Dünyada tecrit edilmiş bir şekilde yaşamıyoruz. O hâlde bütün gelişmeleri yakından takip etmekle yetinemeyiz; ön almak, süreçleri yönlendirmek ve kendi anlayışımızı hâkim kılmak zorundayız. Şubat ayında ebedî âleme uğurladığımız merhum İdris Yamantürk’ün hayat hikâyesinin derlendiği kitapta şöyle küçük bir hikâye var: Adalet Partisinin kuruluşu yıllarında devlet hizmetinden ayrılıp serbest çalışmaya başlayan Süleyman Demirel’in Kızılay’daki yazıhanesine gelen bir Amerikalı şöyle der: “Siz Türkler, bir hadise olunca ‘Şimdi ne olacak?’ diye sorarsınız. Biz Amerikalılar da ‘Şimdi ne yapacağız?’ diye sorarız. İdris Ağabey bu küçük hikâyeyi, karar verme yetkisini kullanmanın önemini vurgulamak için anlatmış.[4] Türk aydınları; sanat, bilim ve düşünce insanları yeni teknolojilerin, iklim değişikliğinden salgın hastalıklara varıncaya kadar çeşitli meselelerin çözüm yolları üzerinde düşünmek ve çareler üretmekle yükümlüdür. Küresel egemenlik mücadelesi yürüten güçlerin temel insani değerlere, insanın fıtratına aykırı girişimleri karşısında insani ve ahlaki bir medeniyet tasavvurunu kuvveden fiile geçirmek durumundayız. İnsanlığı tehdit eden gelişmelerin, aynı zamanda millî kimliğimiz ve istiklalimiz açısından da vahim sonuçlar doğurma gizil gücünü taşıdığı gerçeğine gözlerimizi yumamayız. İnsanlığa yeni, güler yüzlü kapitalizm teklif edenlere karşı, bizim tezimiz nedir? Bu meselede, kendi tarihimizin mirasından nasıl yararlanabiliriz? Birkaç gün önce beka âlemine uğurladığımız muhterem Mehmet Genç Hocamızın, cevabını bulmak için ömrünü verdiği Osmanlı medeniyetinin özgünlüğü ile ilgili düşünceleri bize bir ışık olabilir.[5] Liyakate dayalı bir yönetim düzeni ile kapitalizmin ne pahasına olursa olsun kârı önceleyen mantığına karşı, insanların ihtiyaçlarını karşılamaya ve toplumda denge ve adaleti muhafazaya dayalı bir iktisat zihniyeti, yani insani bir ekonomik düzen. Evet, bu değerler dizisi, Batı medeniyeti karşısında tutunamadı ama o mirastan bize kalan dayanışmacı toplum yapısı, hâlâ pek çok sosyal meselemizin büyük patlamalara yol açmadan “yönetilmesi”nin zeminidir. Yeni nesillerin görevi, geçmişi taklit değil ondan ilham ve ibret alarak veya en azından o zemini iyi inceleyerek geleceğe yön vermektir.

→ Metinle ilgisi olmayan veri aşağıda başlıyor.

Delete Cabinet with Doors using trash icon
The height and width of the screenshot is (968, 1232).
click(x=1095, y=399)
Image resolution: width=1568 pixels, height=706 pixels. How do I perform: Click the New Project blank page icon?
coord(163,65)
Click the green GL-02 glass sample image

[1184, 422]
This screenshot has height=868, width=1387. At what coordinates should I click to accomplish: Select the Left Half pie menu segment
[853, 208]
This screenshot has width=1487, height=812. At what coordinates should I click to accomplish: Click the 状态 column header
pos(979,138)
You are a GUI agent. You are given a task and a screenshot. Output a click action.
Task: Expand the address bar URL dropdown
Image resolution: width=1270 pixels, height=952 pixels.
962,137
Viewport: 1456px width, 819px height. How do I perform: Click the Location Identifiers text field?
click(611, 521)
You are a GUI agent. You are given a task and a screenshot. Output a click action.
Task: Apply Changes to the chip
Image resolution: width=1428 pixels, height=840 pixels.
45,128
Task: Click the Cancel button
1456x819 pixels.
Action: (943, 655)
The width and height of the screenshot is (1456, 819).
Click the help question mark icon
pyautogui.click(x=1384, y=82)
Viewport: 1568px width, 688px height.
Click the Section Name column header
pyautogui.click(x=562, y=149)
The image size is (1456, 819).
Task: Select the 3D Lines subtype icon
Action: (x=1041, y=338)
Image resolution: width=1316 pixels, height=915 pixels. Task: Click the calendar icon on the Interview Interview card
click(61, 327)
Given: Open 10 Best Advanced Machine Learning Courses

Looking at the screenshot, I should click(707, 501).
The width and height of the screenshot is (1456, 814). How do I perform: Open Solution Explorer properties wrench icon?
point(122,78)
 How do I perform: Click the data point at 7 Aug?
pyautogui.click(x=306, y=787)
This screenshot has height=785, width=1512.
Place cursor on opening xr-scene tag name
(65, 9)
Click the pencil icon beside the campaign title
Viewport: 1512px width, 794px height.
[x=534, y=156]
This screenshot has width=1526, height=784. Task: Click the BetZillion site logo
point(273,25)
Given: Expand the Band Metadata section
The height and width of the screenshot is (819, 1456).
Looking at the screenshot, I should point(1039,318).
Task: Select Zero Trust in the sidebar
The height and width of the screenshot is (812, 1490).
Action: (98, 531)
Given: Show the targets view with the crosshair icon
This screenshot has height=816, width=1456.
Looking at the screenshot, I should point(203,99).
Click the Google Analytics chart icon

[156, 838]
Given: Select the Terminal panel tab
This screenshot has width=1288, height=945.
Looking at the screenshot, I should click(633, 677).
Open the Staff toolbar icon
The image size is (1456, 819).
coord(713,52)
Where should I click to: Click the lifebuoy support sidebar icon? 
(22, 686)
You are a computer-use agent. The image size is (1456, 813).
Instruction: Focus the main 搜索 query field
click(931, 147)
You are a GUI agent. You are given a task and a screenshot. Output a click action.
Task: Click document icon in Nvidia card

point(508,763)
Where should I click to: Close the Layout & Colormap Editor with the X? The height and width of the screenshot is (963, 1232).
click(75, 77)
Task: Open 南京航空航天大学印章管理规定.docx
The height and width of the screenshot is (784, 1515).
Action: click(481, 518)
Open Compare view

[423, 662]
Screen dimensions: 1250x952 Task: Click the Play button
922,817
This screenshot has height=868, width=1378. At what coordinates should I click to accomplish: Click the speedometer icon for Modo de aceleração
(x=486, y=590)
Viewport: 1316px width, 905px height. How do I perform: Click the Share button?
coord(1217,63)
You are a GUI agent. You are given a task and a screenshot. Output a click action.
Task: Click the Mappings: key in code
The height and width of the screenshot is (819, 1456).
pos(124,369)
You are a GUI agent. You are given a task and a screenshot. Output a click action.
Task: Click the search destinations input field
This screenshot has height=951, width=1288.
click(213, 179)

[1] “The Case for a Quadripolar World”, https://www.project-syndicate.org/commentary/quadripolar-world-better-than-new-us-china-cold-war-by-daron-acemoglu-2020-12?
[2] K. Sayar, “Salgın Bize Ne Öğretiyor”, İnsanlığın Huzuru, haz. A. G. Sayar, Ötüken Neşriyat, İstanbul 2021, s. 187.
[3] Bu konuda dengeli bir değerlendirme için bak. Şenay Yalçın-Rasim Akpınar, “Sosyal Medyanın Toplumsal Huzurumuza Etkilerinin Analizi”, İnsanlığın Huzuru, s. 139-171.
[4] İdris Yamantürk, Türk Milletine Borcumuz Var, haz. O. Çakır, Ötüken Neşriyat, İstanbul 2014.
[5] bak. M. Genç, Osmanlı İmparatorluğu’nda Devlet ve Ekonomi, Ötüken Neşriyat, İstanbul 2000.